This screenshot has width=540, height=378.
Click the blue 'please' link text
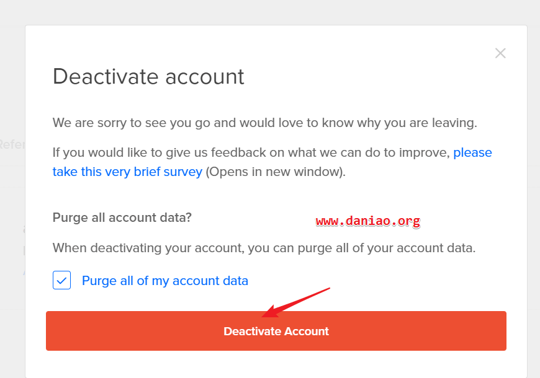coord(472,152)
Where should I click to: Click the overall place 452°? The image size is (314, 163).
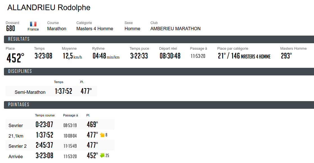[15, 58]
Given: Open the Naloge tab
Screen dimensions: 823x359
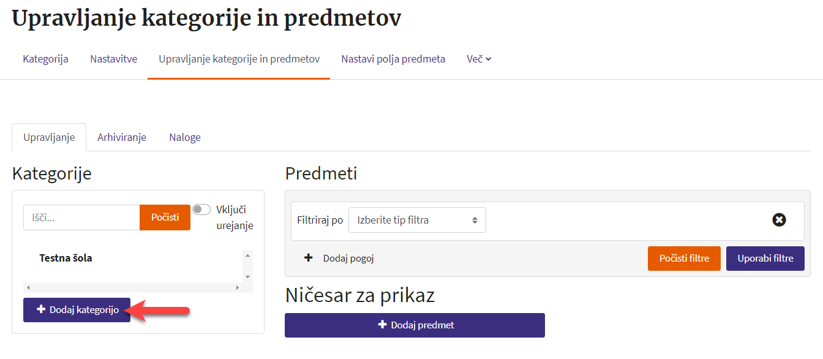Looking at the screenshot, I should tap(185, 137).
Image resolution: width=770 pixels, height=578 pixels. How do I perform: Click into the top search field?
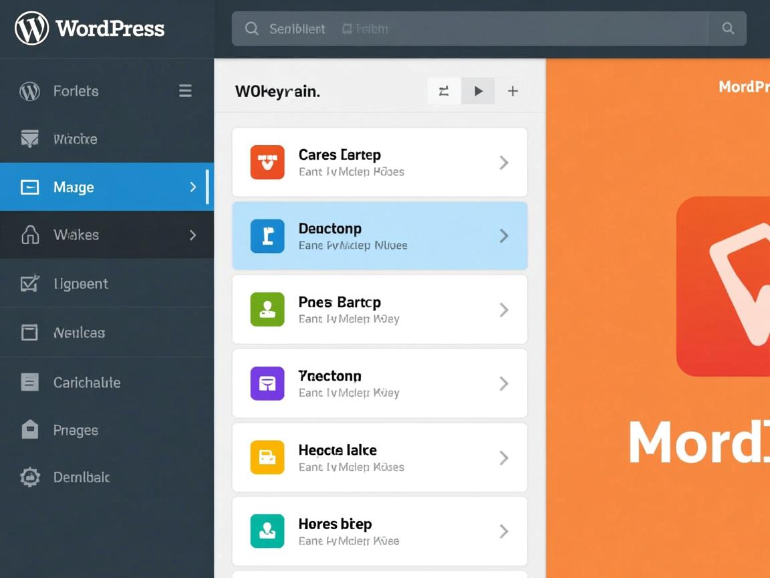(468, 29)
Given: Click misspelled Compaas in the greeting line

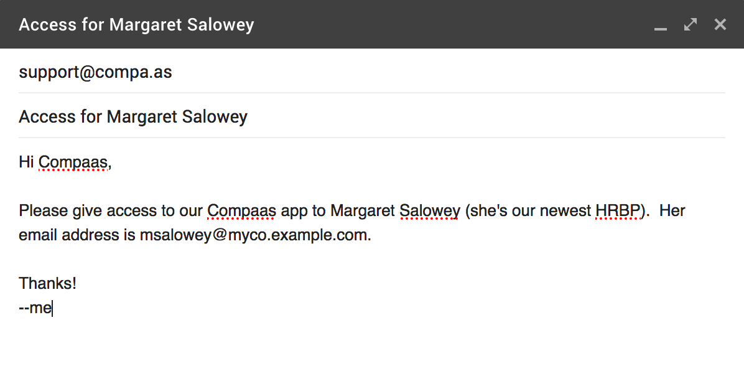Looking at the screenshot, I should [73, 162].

## Your goal
Reproduce the lines above letter for letter. The pictures stay behind.

## Written response
This screenshot has width=540, height=378.
Click the blue 'please' link text
coord(472,152)
Where should I click to: Click the overall place 452°? The image size is (314, 163).
[15, 58]
Given: Open the Naloge tab
Screen dimensions: 823x359
Looking at the screenshot, I should tap(185, 137).
Image resolution: width=770 pixels, height=578 pixels. How do I perform: Click into the top search field?
(468, 29)
Given: Click misspelled Compaas in the greeting line

Looking at the screenshot, I should [73, 162].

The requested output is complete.